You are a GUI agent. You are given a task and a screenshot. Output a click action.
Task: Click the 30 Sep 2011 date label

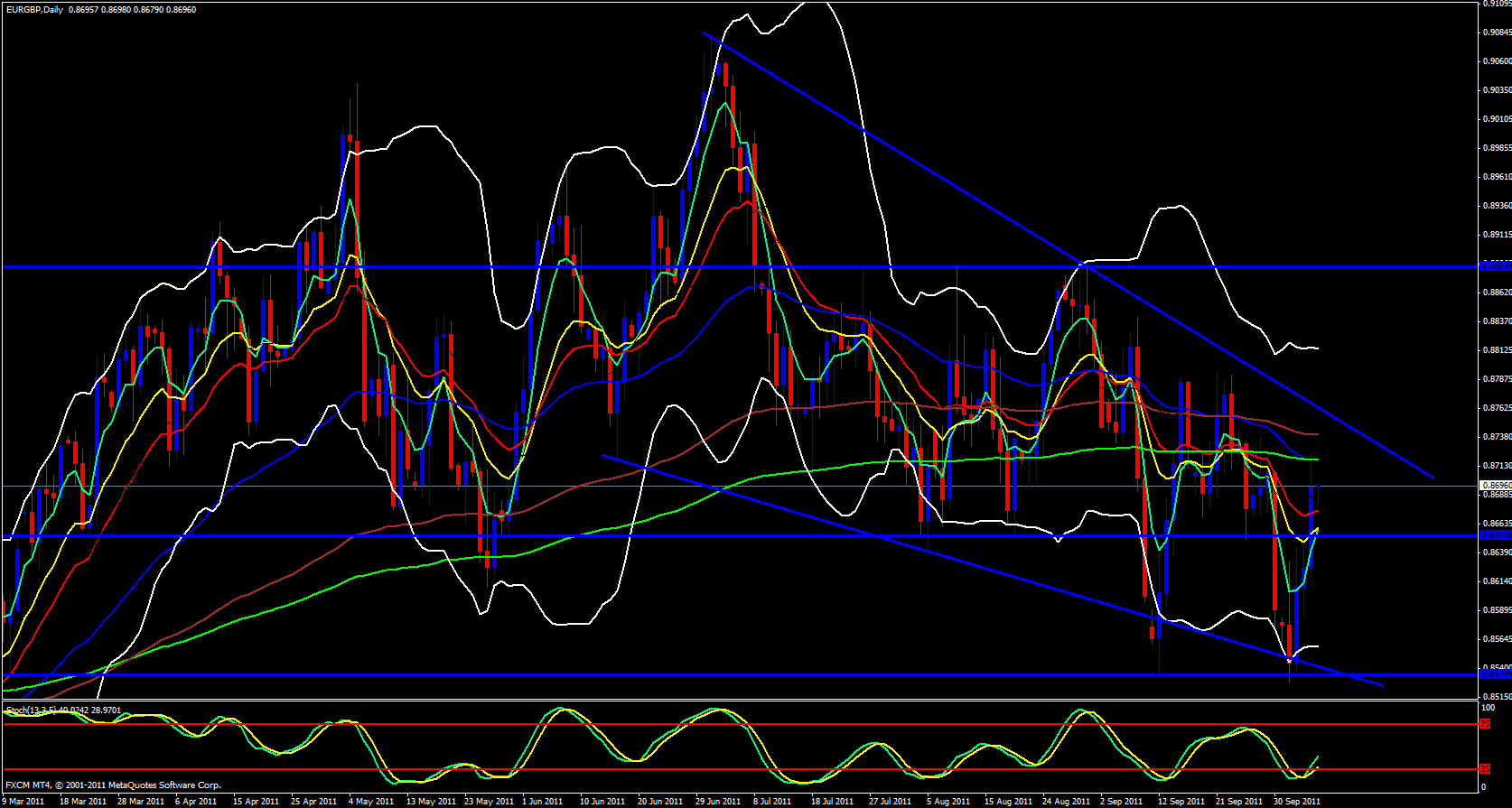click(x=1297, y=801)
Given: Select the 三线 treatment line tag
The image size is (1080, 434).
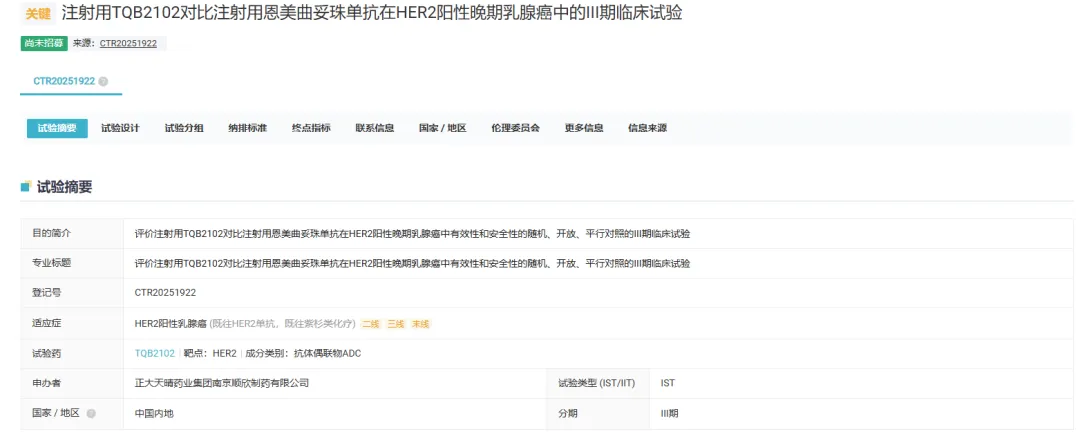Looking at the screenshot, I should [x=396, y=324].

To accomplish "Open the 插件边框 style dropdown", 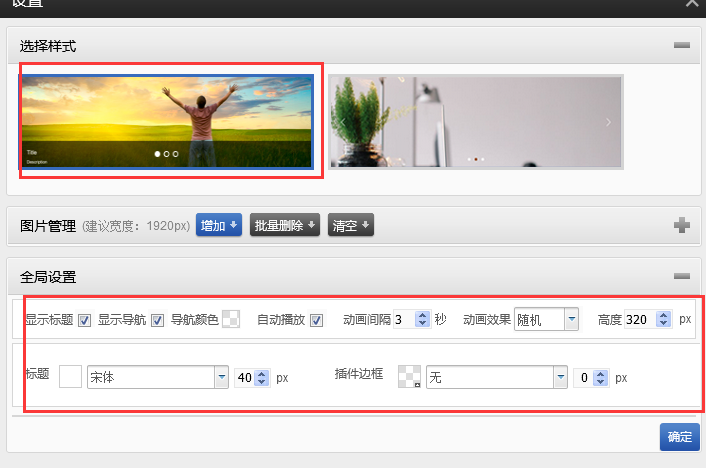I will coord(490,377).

---

> _About this exercise_
Retype only the lines that run from the first line of the entries above to the line containing "Given: Select the 三线 treatment line tag", both included. Do not carry over any pictures.

> _Your response_
You are a GUI agent. You are given a task and a screenshot. Output a click action.
Task: Click the 30 Sep 2011 date label

click(x=1297, y=801)
Given: Select the 三线 treatment line tag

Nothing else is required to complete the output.